* PROBLEM TO WORK ON
Transcribe exactly the lines that fall between the one holding "Westlaw New Zealand (1293, 696)" and the one holding "معدل ضريبة الممتلكات ميسوري (26, 2052)", inclusive, from the entries below.

* RECORDS SUPPLIED
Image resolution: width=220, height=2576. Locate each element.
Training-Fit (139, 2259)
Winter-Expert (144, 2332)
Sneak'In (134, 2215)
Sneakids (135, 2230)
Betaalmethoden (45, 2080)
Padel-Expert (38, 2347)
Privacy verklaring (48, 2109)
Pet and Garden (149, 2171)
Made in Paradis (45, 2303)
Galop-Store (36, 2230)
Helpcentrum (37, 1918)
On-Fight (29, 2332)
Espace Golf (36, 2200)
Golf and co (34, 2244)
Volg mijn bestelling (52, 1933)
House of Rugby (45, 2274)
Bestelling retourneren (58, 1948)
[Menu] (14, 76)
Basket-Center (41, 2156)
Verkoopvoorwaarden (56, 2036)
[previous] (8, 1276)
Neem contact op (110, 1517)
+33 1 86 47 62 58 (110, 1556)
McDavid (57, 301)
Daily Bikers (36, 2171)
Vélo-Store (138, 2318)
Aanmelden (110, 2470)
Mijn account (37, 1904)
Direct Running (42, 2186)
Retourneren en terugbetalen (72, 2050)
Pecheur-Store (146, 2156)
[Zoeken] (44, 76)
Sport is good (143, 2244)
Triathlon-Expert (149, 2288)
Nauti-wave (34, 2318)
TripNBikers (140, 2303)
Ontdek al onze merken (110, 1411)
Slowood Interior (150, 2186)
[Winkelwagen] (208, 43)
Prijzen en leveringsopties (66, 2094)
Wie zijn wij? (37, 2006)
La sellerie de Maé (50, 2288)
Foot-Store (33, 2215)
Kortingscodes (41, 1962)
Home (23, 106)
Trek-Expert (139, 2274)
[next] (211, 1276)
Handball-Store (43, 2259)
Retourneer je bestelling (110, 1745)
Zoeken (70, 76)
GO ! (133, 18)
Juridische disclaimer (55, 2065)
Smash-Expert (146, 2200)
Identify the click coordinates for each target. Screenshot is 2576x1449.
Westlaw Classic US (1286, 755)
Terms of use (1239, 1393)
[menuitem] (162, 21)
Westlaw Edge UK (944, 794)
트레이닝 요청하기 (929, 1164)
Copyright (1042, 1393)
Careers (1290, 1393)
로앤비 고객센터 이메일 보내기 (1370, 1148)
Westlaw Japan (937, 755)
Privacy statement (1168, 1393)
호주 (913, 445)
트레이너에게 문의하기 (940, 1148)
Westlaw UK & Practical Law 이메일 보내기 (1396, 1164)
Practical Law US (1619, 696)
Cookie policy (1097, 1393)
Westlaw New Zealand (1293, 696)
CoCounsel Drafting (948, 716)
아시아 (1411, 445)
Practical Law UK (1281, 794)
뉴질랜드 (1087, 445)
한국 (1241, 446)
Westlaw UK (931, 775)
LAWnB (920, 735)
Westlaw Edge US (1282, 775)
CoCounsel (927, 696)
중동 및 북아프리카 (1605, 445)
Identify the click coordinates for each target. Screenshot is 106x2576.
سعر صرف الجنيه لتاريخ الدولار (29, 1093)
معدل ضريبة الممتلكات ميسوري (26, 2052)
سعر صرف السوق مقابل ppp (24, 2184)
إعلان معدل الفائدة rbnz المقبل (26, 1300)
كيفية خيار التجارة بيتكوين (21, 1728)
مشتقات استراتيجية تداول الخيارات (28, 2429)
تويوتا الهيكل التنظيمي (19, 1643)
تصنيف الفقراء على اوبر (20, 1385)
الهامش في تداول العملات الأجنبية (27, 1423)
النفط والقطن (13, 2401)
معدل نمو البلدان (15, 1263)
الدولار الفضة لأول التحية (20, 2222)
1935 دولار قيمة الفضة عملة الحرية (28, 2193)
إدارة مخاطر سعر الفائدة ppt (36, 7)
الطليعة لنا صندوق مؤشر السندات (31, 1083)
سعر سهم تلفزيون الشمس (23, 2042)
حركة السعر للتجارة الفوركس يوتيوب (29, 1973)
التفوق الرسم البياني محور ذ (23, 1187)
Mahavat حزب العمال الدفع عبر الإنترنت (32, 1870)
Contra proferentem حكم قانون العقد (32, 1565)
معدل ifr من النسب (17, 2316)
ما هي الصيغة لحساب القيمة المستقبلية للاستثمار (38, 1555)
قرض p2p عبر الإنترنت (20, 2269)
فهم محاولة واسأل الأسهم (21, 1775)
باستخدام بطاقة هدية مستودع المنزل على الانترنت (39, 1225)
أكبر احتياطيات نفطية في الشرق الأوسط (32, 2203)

* TASK ANSWER
Westlaw New Zealand (1293, 696)
CoCounsel Drafting (948, 716)
아시아 (1411, 445)
Practical Law UK (1281, 794)
뉴질랜드 (1087, 445)
한국 (1241, 446)
Westlaw UK (931, 775)
LAWnB (920, 735)
Westlaw Edge US (1282, 775)
CoCounsel (927, 696)
중동 및 북아프리카 (1605, 445)
Identify the click coordinates for each target. Screenshot is 106x2576.
سعر صرف الجنيه لتاريخ الدولار (29, 1093)
معدل ضريبة الممتلكات ميسوري (26, 2052)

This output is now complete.